When picking a piece of work:
1. Look at **Important** first. Pick by roadmap position.
2. Don't pick from **Nice-to-have** while **Important** items remain unstarted in the current release.
3. **Abandoned** is for stating "we considered this and chose not to" — use to push back on requests to revisit.
4. **Resolved** is the audit trail. Keep it for one release cycle so the change is traceable.

When closing an issue:
1. Move the row to **Resolved** with the resolving release.
2. Update the relevant doc (per `INDEX.md` rule 1, including its "Last verified" date).
3. Add a verify-suite check if the issue could regress.
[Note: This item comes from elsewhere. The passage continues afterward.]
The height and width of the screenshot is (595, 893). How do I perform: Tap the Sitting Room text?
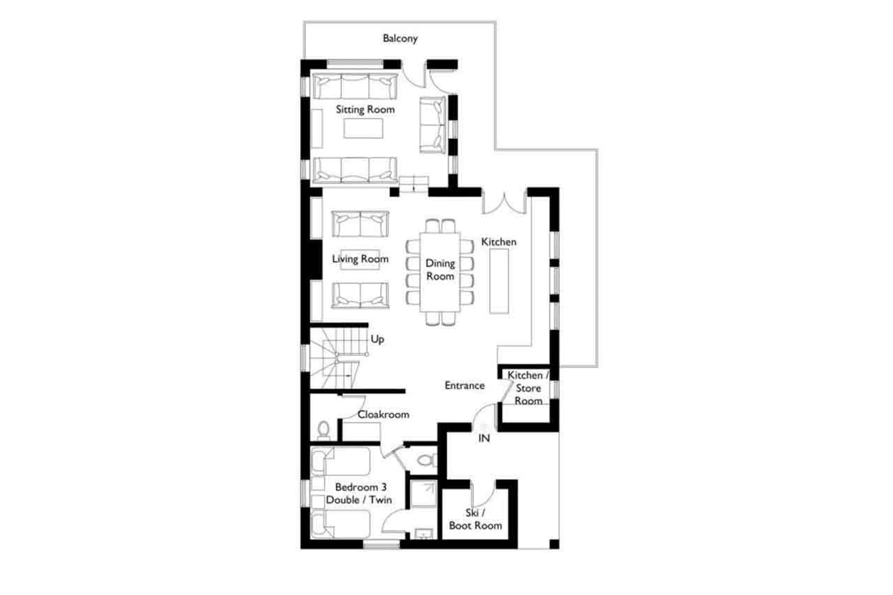point(365,110)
When discovering a new issue:
1. Tag it (lowercase, hyphenated, one-token-ish).
2. Place in the right category. **🔥 Blocking** is reserved for real production-breaking issues.
3. Cross-reference the doc that owns the concern.
4. Update `INDEX.md` if a new canonical doc was created to address it.

## The grounding rule

This file does not duplicate the field manual or sanity check. It **routes** to them. If you find yourself describing an issue at length here, that description belongs in the canonical doc; this file should be a one-line pointer.

When this triage doc grows past ~200 rows, that's a signal we're doing too much in flight; ship and close before adding more.